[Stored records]

━━━

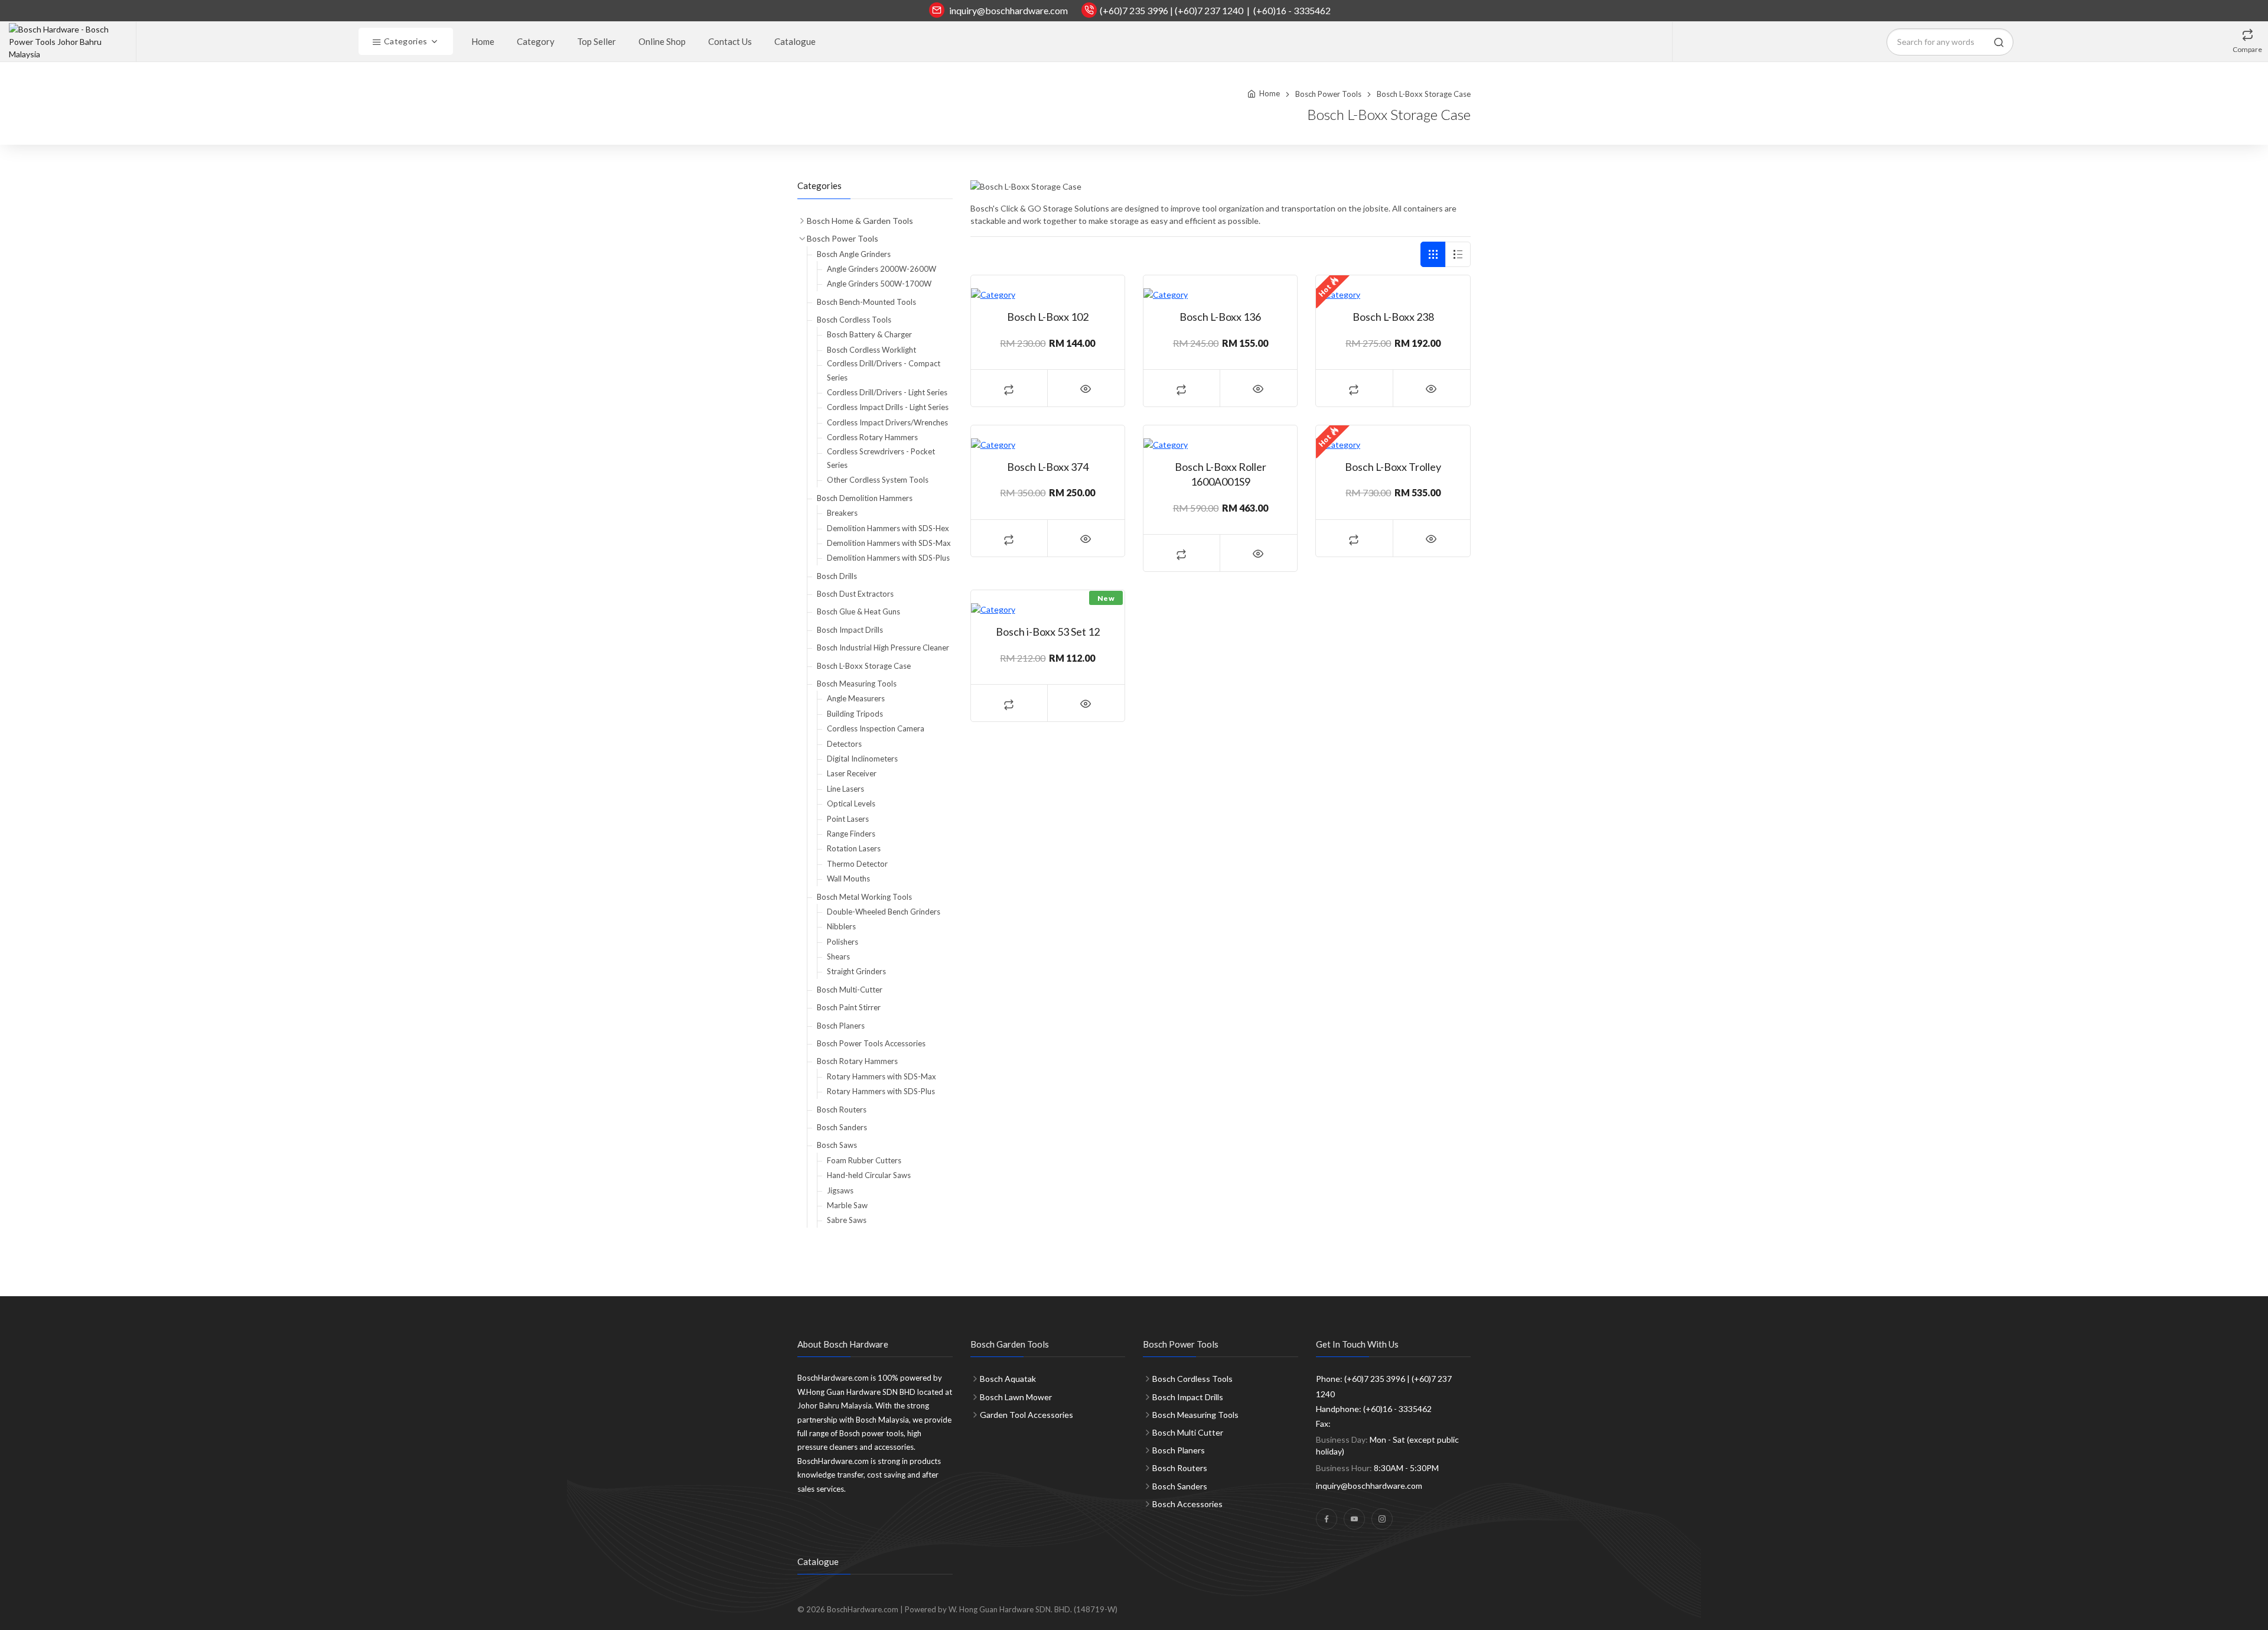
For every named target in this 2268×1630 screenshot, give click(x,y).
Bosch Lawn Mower (1016, 1397)
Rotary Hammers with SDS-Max (881, 1076)
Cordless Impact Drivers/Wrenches (887, 422)
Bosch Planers (841, 1025)
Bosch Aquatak (1008, 1379)
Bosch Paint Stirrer (849, 1007)
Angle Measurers (856, 698)
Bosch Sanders (842, 1127)
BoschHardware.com (862, 1609)
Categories (405, 41)
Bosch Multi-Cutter (849, 989)
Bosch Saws (837, 1145)
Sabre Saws (846, 1220)
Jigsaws (840, 1190)
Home (482, 41)
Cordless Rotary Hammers (872, 437)
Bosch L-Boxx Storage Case (864, 666)
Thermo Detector (857, 863)
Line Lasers (845, 788)
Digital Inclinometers (862, 758)
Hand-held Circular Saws (869, 1175)
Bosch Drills (837, 576)
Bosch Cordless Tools (854, 319)
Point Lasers (848, 819)
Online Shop (662, 41)
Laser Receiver (851, 773)
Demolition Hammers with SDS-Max (889, 543)
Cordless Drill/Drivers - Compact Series (883, 370)
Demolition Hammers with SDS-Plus (888, 557)
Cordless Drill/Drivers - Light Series (887, 392)
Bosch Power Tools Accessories (871, 1043)
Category (536, 41)
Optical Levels (851, 803)
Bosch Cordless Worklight (871, 349)
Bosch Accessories (1187, 1504)
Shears (838, 956)
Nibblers (841, 926)
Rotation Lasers (854, 848)
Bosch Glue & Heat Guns (858, 611)
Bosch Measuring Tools (857, 683)
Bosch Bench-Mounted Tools (866, 302)
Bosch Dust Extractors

━━━

The data is to be printed again exactly, but without its pictures.

**OUTPUT**
For every named target in this 2268×1630 screenshot, give click(x,y).
Bosch Lawn Mower (1016, 1397)
Rotary Hammers with SDS-Max (881, 1076)
Cordless Impact Drivers/Wrenches (887, 422)
Bosch Planers (841, 1025)
Bosch Aquatak (1008, 1379)
Bosch Paint Stirrer (849, 1007)
Angle Measurers (856, 698)
Bosch Sanders (842, 1127)
BoschHardware.com (862, 1609)
Categories (405, 41)
Bosch Multi-Cutter (849, 989)
Bosch Saws (837, 1145)
Sabre Saws (846, 1220)
Jigsaws (840, 1190)
Home (482, 41)
Cordless Rotary Hammers (872, 437)
Bosch L-Boxx Storage Case (864, 666)
Thermo Detector (857, 863)
Line Lasers (845, 788)
Digital Inclinometers (862, 758)
Hand-held Circular Saws (869, 1175)
Bosch Drills (837, 576)
Bosch Cordless Tools (854, 319)
Point Lasers (848, 819)
Online Shop (662, 41)
Laser Receiver (851, 773)
Demolition Hammers with SDS-Max (889, 543)
Cordless Drill/Drivers - Compact Series (883, 370)
Demolition Hammers with SDS-Plus (888, 557)
Cordless Drill/Drivers - Light Series (887, 392)
Bosch Power Tools Accessories (871, 1043)
Category (536, 41)
Optical Levels (851, 803)
Bosch Cordless Worklight (871, 349)
Bosch Accessories (1187, 1504)
Shears (838, 956)
Nibblers (841, 926)
Rotation Lasers (854, 848)
Bosch Glue & Heat Guns (858, 611)
Bosch Measuring Tools (857, 683)
Bosch Bench-Mounted Tools (866, 302)
Bosch Dust Extractors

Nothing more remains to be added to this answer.